## WORK REQUIRED
Retype the data below line for line, keeping every character, space, and symbol the same.

*** INPUT DATA Section Begins ***

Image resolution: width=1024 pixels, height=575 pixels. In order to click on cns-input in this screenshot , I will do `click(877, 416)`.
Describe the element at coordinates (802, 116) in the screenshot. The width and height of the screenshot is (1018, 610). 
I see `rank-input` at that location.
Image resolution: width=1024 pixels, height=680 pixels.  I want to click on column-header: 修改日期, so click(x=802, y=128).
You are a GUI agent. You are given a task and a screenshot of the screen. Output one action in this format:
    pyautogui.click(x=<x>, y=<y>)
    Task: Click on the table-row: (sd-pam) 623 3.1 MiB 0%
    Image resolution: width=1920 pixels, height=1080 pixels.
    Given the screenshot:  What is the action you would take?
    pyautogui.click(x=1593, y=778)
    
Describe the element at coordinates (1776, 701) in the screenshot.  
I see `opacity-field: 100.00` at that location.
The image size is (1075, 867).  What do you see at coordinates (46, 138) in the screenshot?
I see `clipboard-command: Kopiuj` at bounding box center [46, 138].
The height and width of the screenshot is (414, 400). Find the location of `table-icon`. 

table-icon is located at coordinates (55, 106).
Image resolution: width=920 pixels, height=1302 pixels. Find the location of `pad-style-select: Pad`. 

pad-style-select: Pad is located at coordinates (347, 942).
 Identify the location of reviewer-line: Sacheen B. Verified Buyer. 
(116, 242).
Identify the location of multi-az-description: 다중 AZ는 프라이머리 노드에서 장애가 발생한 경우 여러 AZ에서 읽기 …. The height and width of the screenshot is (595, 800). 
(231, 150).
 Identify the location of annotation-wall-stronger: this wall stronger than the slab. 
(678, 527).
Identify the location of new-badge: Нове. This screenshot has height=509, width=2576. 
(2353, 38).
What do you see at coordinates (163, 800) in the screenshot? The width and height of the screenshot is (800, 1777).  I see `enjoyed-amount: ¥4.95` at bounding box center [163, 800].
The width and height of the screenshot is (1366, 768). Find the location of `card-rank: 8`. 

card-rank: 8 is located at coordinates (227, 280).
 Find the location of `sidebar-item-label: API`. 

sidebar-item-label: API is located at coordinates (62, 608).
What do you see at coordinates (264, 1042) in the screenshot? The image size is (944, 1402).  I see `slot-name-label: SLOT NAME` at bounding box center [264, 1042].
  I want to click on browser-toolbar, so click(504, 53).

*** INPUT DATA Section Ends ***

## FINAL ANSWER
Image resolution: width=1024 pixels, height=575 pixels. In order to click on cns-input in this screenshot , I will do `click(877, 416)`.
Describe the element at coordinates (802, 116) in the screenshot. The width and height of the screenshot is (1018, 610). 
I see `rank-input` at that location.
Image resolution: width=1024 pixels, height=680 pixels.  I want to click on column-header: 修改日期, so click(x=802, y=128).
You are a GUI agent. You are given a task and a screenshot of the screen. Output one action in this format:
    pyautogui.click(x=<x>, y=<y>)
    Task: Click on the table-row: (sd-pam) 623 3.1 MiB 0%
    Image resolution: width=1920 pixels, height=1080 pixels.
    Given the screenshot:  What is the action you would take?
    pyautogui.click(x=1593, y=778)
    
Describe the element at coordinates (1776, 701) in the screenshot.  
I see `opacity-field: 100.00` at that location.
The image size is (1075, 867).  What do you see at coordinates (46, 138) in the screenshot?
I see `clipboard-command: Kopiuj` at bounding box center [46, 138].
The height and width of the screenshot is (414, 400). Find the location of `table-icon`. 

table-icon is located at coordinates (55, 106).
Image resolution: width=920 pixels, height=1302 pixels. Find the location of `pad-style-select: Pad`. 

pad-style-select: Pad is located at coordinates (347, 942).
 Identify the location of reviewer-line: Sacheen B. Verified Buyer. 
(116, 242).
Identify the location of multi-az-description: 다중 AZ는 프라이머리 노드에서 장애가 발생한 경우 여러 AZ에서 읽기 …. The height and width of the screenshot is (595, 800). 
(231, 150).
 Identify the location of annotation-wall-stronger: this wall stronger than the slab. 
(678, 527).
Identify the location of new-badge: Нове. This screenshot has height=509, width=2576. 
(2353, 38).
What do you see at coordinates (163, 800) in the screenshot? The width and height of the screenshot is (800, 1777).  I see `enjoyed-amount: ¥4.95` at bounding box center [163, 800].
The width and height of the screenshot is (1366, 768). Find the location of `card-rank: 8`. 

card-rank: 8 is located at coordinates (227, 280).
 Find the location of `sidebar-item-label: API`. 

sidebar-item-label: API is located at coordinates (62, 608).
What do you see at coordinates (264, 1042) in the screenshot? The image size is (944, 1402).  I see `slot-name-label: SLOT NAME` at bounding box center [264, 1042].
  I want to click on browser-toolbar, so click(504, 53).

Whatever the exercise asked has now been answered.